[Stored records]
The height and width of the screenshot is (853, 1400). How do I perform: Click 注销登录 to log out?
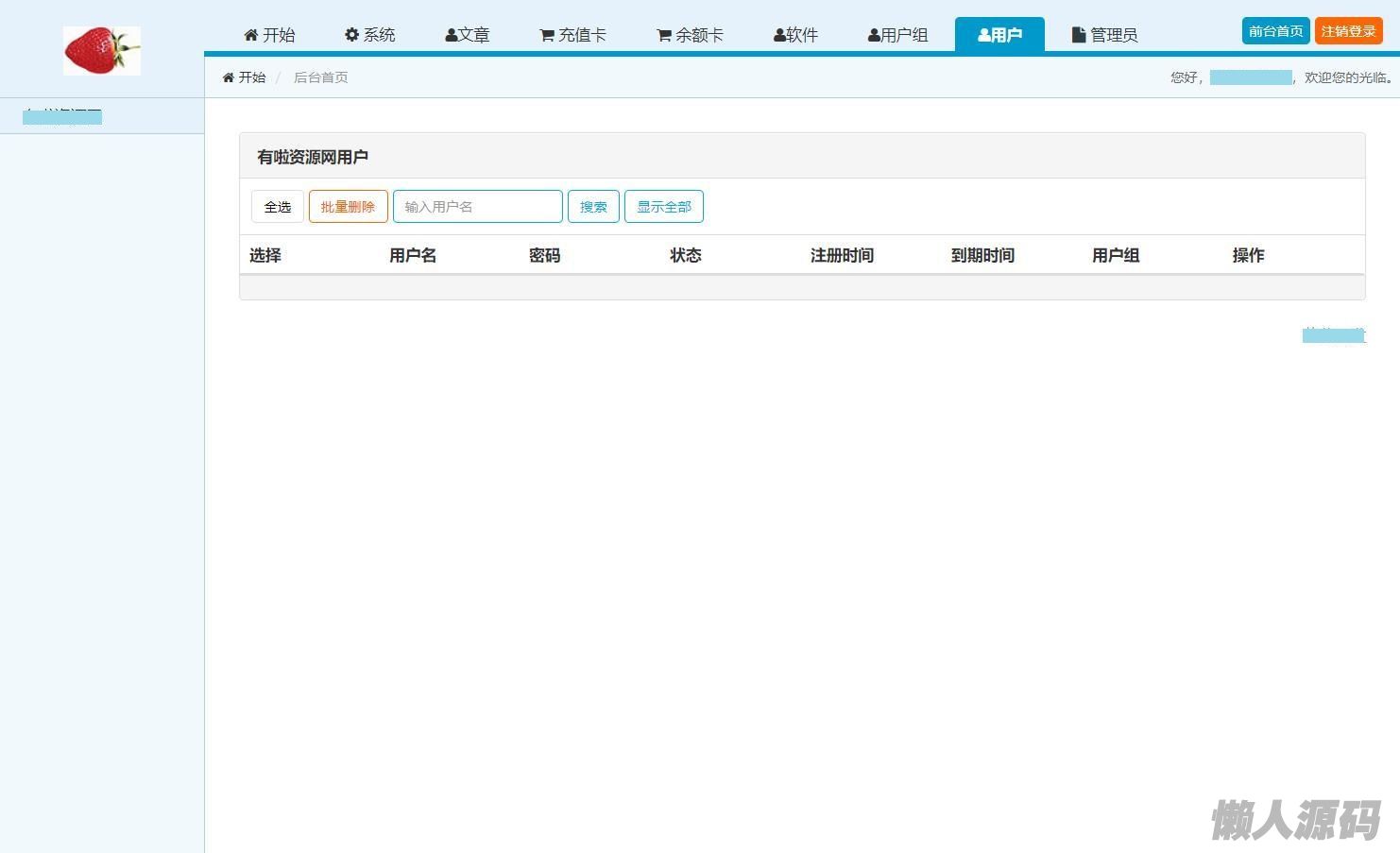click(x=1348, y=31)
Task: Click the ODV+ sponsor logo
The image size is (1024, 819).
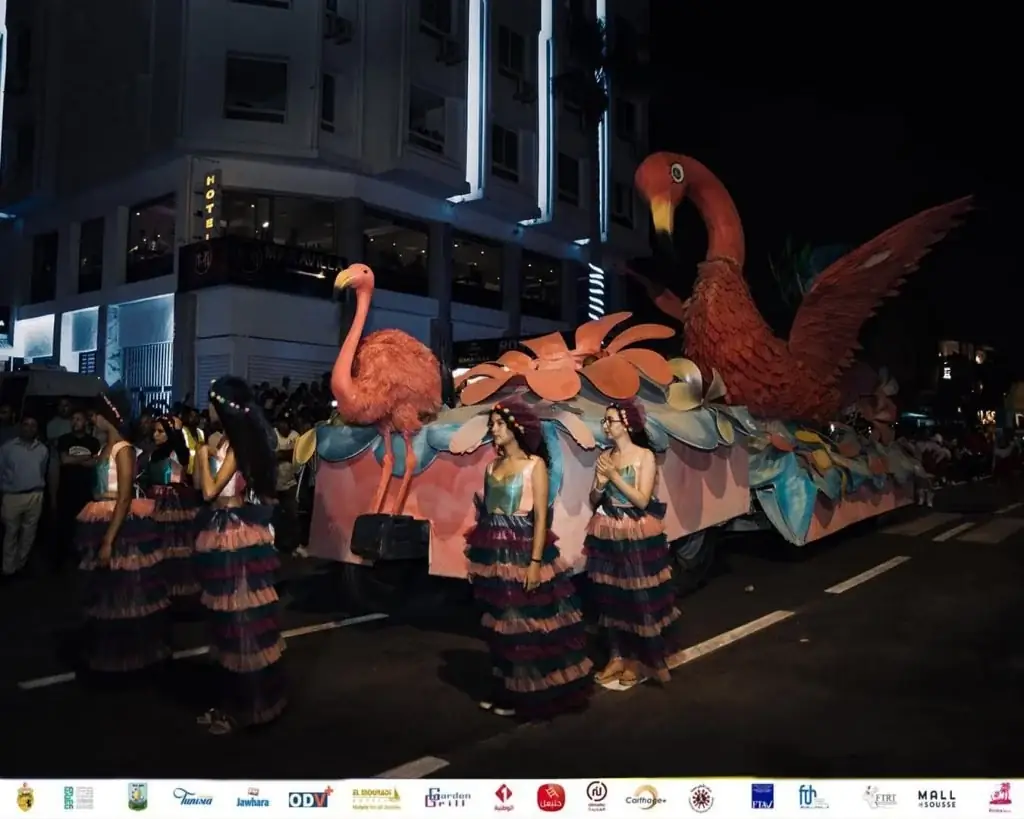Action: [311, 798]
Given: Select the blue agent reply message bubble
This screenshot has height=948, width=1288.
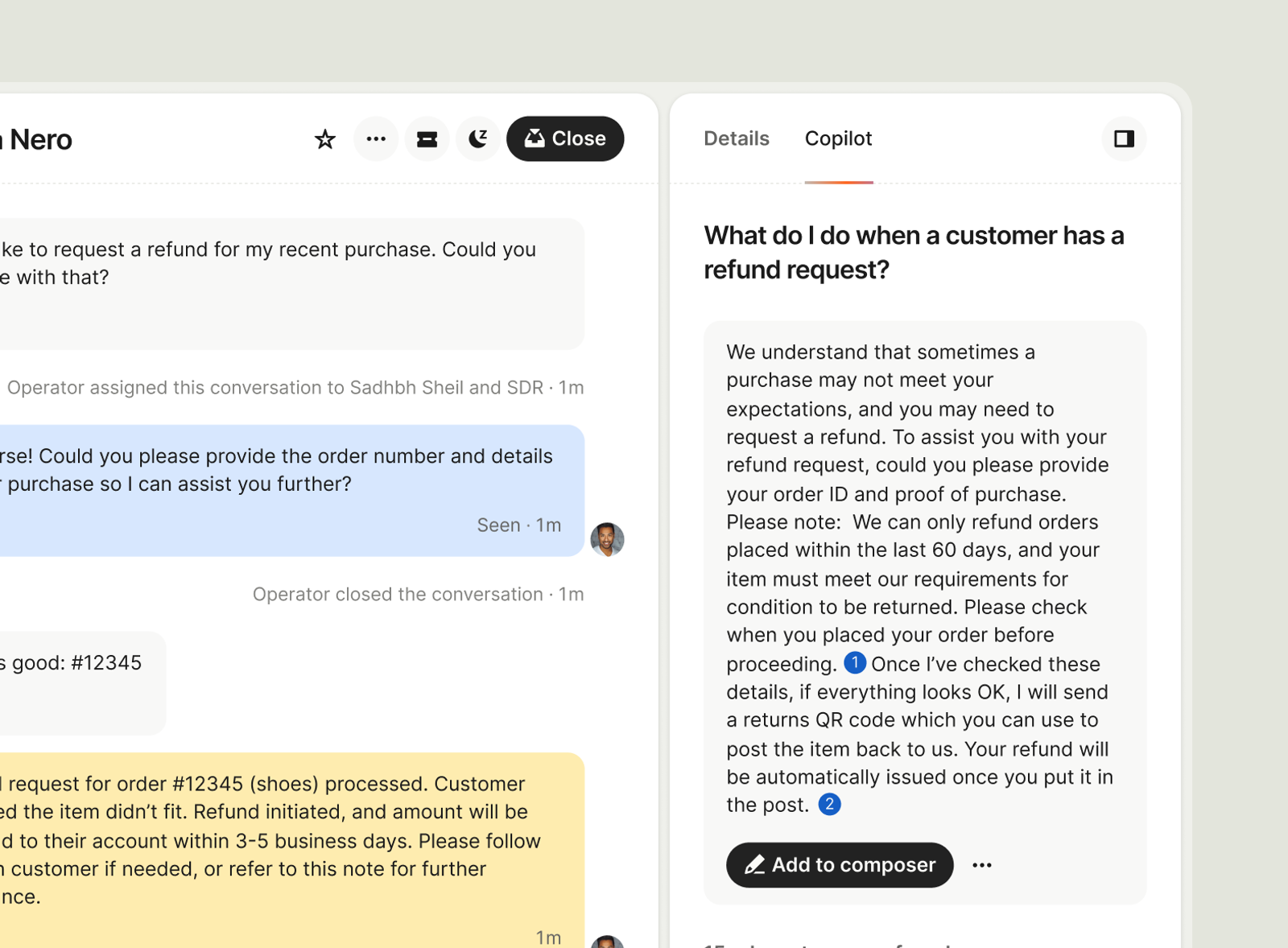Looking at the screenshot, I should 292,490.
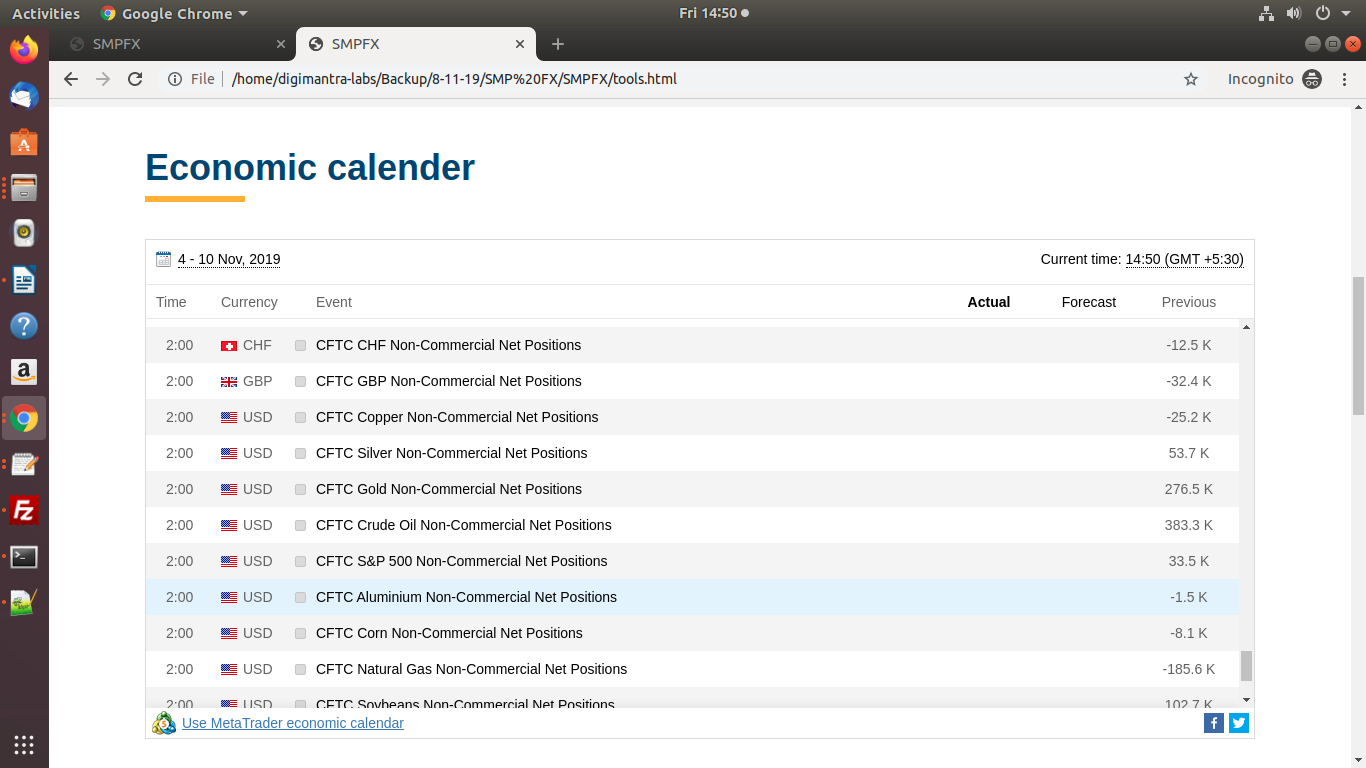Open a new Chrome tab
The height and width of the screenshot is (768, 1366).
tap(558, 44)
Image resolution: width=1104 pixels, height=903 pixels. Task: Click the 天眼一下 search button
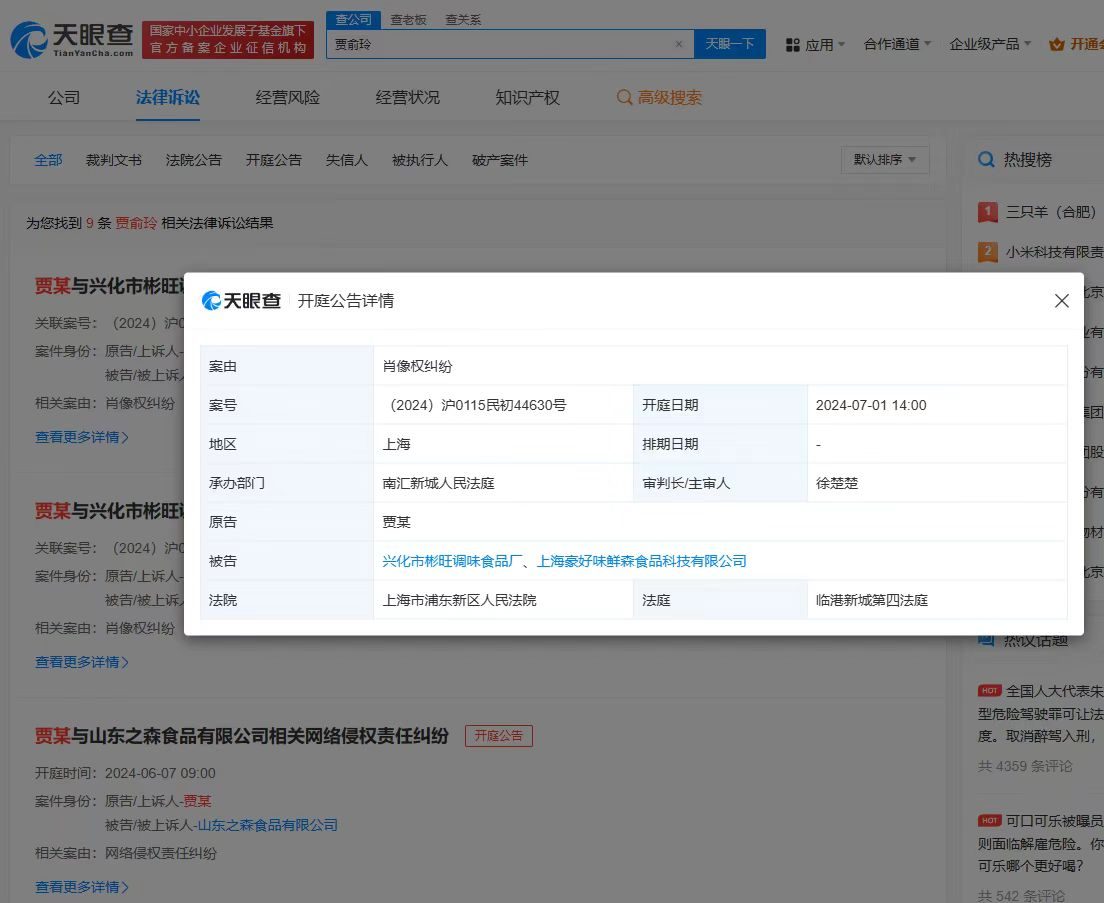(731, 44)
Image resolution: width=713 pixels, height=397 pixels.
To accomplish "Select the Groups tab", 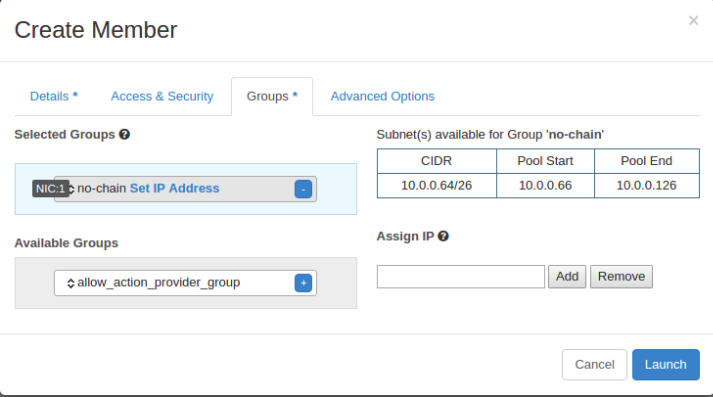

## PROBLEM DETAILS:
Please give again the entries word for word, starting at the first line and ending with the line that contains "Given: Select the"; include both of those lines but none of the pictures.

## EXERCISE SOLUTION:
The height and width of the screenshot is (853, 1400). How do I perform: Click 注销登录 to log out?
click(x=1348, y=31)
Task: Click the ODV+ sponsor logo
The image size is (1024, 819).
Action: [311, 798]
Given: Select the blue agent reply message bubble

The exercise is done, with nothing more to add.